When Jesus broke bread on His last night with the disciples, they were celebrating Passover together – the yearly feast celebrating the great liberation from 400 years of slavery in Egypt. The Israelites had done nothing to deserve this hardship; the political climate had simply changed, and the new Pharaohs did not know or trust these incomers. The Exodus commemorated their freedom from unfair oppression.

Yesterday, we left the Israelites in the desert at the foot of a mountain where God had come to meet with them in a cloud, giving the law, along with instructions about a special tent and an ark to keep the tablets. A newly founded nation with a mission for God, they entered the Promised Land, where for a while they were led by a series of judges, such as Joshua, Deborah, Samson and Samuel. As the Israelites looked around to the other nations, they demanded a king instead. Despite warnings about taxes and other burdens a king would place on them, they persisted, so Saul was made king. It wasn’t long before Saul decided to blatantly ignore God’s instructions. Samuel was sent to anoint David who waited years to become king. During the reign of David, and initially his son Solomon, the Jews thrived. A glorious temple of stone was built in which sacrifices could be made and (as an echo of the great temple of creation), heaven met with earth. This was where God dwelled, and His presence lingered with humanity.

Not long after, things went downhill. Civil war broke out and the country was split into two branches. In the Northern Kingdom, ‘Israel’, after a series of cruel and idolatrous kings, disaster strikes in BC 721. The Assyrian Empire wipes out anything that resembles a functioning kingdom and one of the two branches disappears. The few scattered people left of the 10 northern tribes in the area later called Samaria began intermarrying and customs changed. In the Southern Kingdom, ‘Judah’, things are not a great deal better. Worship of Baal and other gods comes and goes. In BC 587, Nebuchadnezzar destroys the temple in Jerusalem and the elite especially is exiled. This is clearly seen as punishment for sin and disobedience. Some of you might remember Ezekiel’s vision of the glory of God upping and leaving the temple prior to its destruction (Ezekiel 10). God no longer dwelled with His people, who have rejected Him and unplugged from God as much as they could. There is a deep sense among prophets and people alike of shame, terror, regret and repentance. They have failed to be the people God made them to be – and they have done so in plain view of the people they were meant to witness to. But God promises to restore them. There is hope.

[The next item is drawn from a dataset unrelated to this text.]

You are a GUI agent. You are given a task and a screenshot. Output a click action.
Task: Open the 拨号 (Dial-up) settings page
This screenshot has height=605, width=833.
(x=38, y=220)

As the Babylonian empire falls to the Persians, the exiles are allowed to return. The first temple is gone, but after a few false starts, a second temple is built around BC 516. The new temple leads to rejoicing as it is again possible for God’s presence to dwell with humans but among the returning exiles, a deep grief lingers along with a sense that the exile is not yet over. They are back, but it’s not like before. The new temple is nothing compared to the original one. It is discussed whether God’s glory has returned to the new temple or not. Is God fully back with us? In the passage from Ezekiel which we’ve read today, God promises to restore His people, yet it was plain to everyone at the time, this promise had not yet been fully realised. There’s no real peace neither without nor within. A period of around 400 years after the return from exile is not described in the Bible but includes Greek occupation, before eventually, Rome invades Judea.

The (even at that time) old prophecies by Isaiah especially begin to give rise to new thoughts about the role of God’s people in their surrounding world. Suffering is now a central part of Jewish understanding of themselves and of God. Passover, previously simply a liberation feast, takes on additional meanings including thoughts about sin and forgiveness normally reserved for Atonement Day. There is a lot of debate among rabbis about this shift, and how to understand the ‘suffering servant’ passages in Isaiah. As an Ethiopian eunuch would ask many years later when reading Isaiah 53: Is the prophet talking about himself or someone else? (Acts 8 v 34).